### Problem description
Change "Ethernet" to "Wi-Fi" in all the records below, and give the lines again with nothing else altered.

### Given information
************

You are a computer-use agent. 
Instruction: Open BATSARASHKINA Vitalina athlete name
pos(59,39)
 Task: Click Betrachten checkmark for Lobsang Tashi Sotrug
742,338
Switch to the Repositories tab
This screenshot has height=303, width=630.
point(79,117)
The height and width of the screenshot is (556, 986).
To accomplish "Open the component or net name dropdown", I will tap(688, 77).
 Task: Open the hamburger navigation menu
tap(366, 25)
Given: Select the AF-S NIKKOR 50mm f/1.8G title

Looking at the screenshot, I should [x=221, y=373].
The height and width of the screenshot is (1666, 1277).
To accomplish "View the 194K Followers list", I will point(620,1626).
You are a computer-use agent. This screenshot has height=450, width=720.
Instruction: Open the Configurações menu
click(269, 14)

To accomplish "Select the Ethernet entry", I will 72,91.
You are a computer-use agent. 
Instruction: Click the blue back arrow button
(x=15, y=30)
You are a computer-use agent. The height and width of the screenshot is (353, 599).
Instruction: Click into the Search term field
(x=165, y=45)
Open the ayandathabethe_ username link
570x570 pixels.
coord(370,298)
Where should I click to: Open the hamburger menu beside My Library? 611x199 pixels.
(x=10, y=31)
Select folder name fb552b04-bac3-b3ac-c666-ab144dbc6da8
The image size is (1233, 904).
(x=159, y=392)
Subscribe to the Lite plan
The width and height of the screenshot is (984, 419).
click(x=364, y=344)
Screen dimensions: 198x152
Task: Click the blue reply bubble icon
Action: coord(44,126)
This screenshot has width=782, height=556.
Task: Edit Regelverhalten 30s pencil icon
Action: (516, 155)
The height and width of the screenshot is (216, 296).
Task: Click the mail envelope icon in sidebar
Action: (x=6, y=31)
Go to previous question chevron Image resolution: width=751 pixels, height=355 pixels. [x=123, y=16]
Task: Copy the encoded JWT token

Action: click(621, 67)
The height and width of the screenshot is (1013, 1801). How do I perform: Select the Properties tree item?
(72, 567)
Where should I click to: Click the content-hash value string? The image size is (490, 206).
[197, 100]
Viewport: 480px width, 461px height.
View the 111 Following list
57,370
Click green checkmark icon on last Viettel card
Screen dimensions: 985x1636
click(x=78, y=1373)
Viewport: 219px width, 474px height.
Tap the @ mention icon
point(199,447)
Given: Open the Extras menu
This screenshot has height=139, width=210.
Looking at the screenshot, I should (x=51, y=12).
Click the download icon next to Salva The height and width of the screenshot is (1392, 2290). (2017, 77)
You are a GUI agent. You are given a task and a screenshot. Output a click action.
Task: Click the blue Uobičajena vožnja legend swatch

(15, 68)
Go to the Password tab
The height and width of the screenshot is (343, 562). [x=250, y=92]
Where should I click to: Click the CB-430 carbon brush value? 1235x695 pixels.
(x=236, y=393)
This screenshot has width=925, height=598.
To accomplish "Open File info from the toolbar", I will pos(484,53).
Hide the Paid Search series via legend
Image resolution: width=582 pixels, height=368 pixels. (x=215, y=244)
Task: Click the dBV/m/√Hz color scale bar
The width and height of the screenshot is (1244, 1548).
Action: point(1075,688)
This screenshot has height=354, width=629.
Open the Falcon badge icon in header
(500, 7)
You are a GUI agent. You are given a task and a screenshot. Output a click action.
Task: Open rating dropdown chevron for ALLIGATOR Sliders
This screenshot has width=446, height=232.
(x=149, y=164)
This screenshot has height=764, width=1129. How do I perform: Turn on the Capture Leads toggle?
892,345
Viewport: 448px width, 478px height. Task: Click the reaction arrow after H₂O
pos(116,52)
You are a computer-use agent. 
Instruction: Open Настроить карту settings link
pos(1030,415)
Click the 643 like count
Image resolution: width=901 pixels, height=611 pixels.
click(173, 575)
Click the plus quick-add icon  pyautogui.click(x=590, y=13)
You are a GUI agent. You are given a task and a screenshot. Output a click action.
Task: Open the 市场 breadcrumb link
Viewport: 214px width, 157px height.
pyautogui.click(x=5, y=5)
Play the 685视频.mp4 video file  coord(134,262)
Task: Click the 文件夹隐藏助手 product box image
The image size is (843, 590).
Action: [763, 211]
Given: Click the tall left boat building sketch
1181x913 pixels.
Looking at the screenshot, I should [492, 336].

************

### Result of this task
You are a computer-use agent. 
Instruction: Open BATSARASHKINA Vitalina athlete name
pos(59,39)
 Task: Click Betrachten checkmark for Lobsang Tashi Sotrug
742,338
Switch to the Repositories tab
This screenshot has height=303, width=630.
point(79,117)
The height and width of the screenshot is (556, 986).
To accomplish "Open the component or net name dropdown", I will tap(688, 77).
 Task: Open the hamburger navigation menu
tap(366, 25)
Given: Select the AF-S NIKKOR 50mm f/1.8G title

Looking at the screenshot, I should [x=221, y=373].
The height and width of the screenshot is (1666, 1277).
To accomplish "View the 194K Followers list", I will point(620,1626).
You are a computer-use agent. This screenshot has height=450, width=720.
Instruction: Open the Configurações menu
click(269, 14)

To accomplish "Select the Wi-Fi entry", I will 72,91.
You are a computer-use agent. 
Instruction: Click the blue back arrow button
(x=15, y=30)
You are a computer-use agent. The height and width of the screenshot is (353, 599).
Instruction: Click into the Search term field
(x=165, y=45)
Open the ayandathabethe_ username link
570x570 pixels.
coord(370,298)
Where should I click to: Open the hamburger menu beside My Library? 611x199 pixels.
(x=10, y=31)
Select folder name fb552b04-bac3-b3ac-c666-ab144dbc6da8
The image size is (1233, 904).
(x=159, y=392)
Subscribe to the Lite plan
The width and height of the screenshot is (984, 419).
click(x=364, y=344)
Screen dimensions: 198x152
Task: Click the blue reply bubble icon
Action: coord(44,126)
This screenshot has width=782, height=556.
Task: Edit Regelverhalten 30s pencil icon
Action: (516, 155)
The height and width of the screenshot is (216, 296).
Task: Click the mail envelope icon in sidebar
Action: (x=6, y=31)
Go to previous question chevron Image resolution: width=751 pixels, height=355 pixels. [x=123, y=16]
Task: Copy the encoded JWT token

Action: click(621, 67)
The height and width of the screenshot is (1013, 1801). How do I perform: Select the Properties tree item?
(72, 567)
Where should I click to: Click the content-hash value string? The image size is (490, 206).
[197, 100]
Viewport: 480px width, 461px height.
View the 111 Following list
57,370
Click green checkmark icon on last Viettel card
Screen dimensions: 985x1636
click(x=78, y=1373)
Viewport: 219px width, 474px height.
Tap the @ mention icon
point(199,447)
Given: Open the Extras menu
This screenshot has height=139, width=210.
Looking at the screenshot, I should (x=51, y=12).
Click the download icon next to Salva The height and width of the screenshot is (1392, 2290). (2017, 77)
You are a GUI agent. You are given a task and a screenshot. Output a click action.
Task: Click the blue Uobičajena vožnja legend swatch

(15, 68)
Go to the Password tab
The height and width of the screenshot is (343, 562). [x=250, y=92]
Where should I click to: Click the CB-430 carbon brush value? 1235x695 pixels.
(x=236, y=393)
This screenshot has width=925, height=598.
To accomplish "Open File info from the toolbar", I will pos(484,53).
Hide the Paid Search series via legend
Image resolution: width=582 pixels, height=368 pixels. (x=215, y=244)
Task: Click the dBV/m/√Hz color scale bar
The width and height of the screenshot is (1244, 1548).
Action: point(1075,688)
This screenshot has height=354, width=629.
Open the Falcon badge icon in header
(500, 7)
You are a GUI agent. You are given a task and a screenshot. Output a click action.
Task: Open rating dropdown chevron for ALLIGATOR Sliders
This screenshot has width=446, height=232.
(x=149, y=164)
This screenshot has height=764, width=1129. How do I perform: Turn on the Capture Leads toggle?
892,345
Viewport: 448px width, 478px height. Task: Click the reaction arrow after H₂O
pos(116,52)
You are a computer-use agent. 
Instruction: Open Настроить карту settings link
pos(1030,415)
Click the 643 like count
Image resolution: width=901 pixels, height=611 pixels.
click(173, 575)
Click the plus quick-add icon  pyautogui.click(x=590, y=13)
You are a GUI agent. You are given a task and a screenshot. Output a click action.
Task: Open the 市场 breadcrumb link
Viewport: 214px width, 157px height.
pyautogui.click(x=5, y=5)
Play the 685视频.mp4 video file  coord(134,262)
Task: Click the 文件夹隐藏助手 product box image
The image size is (843, 590).
Action: [763, 211]
Given: Click the tall left boat building sketch
1181x913 pixels.
Looking at the screenshot, I should [492, 336].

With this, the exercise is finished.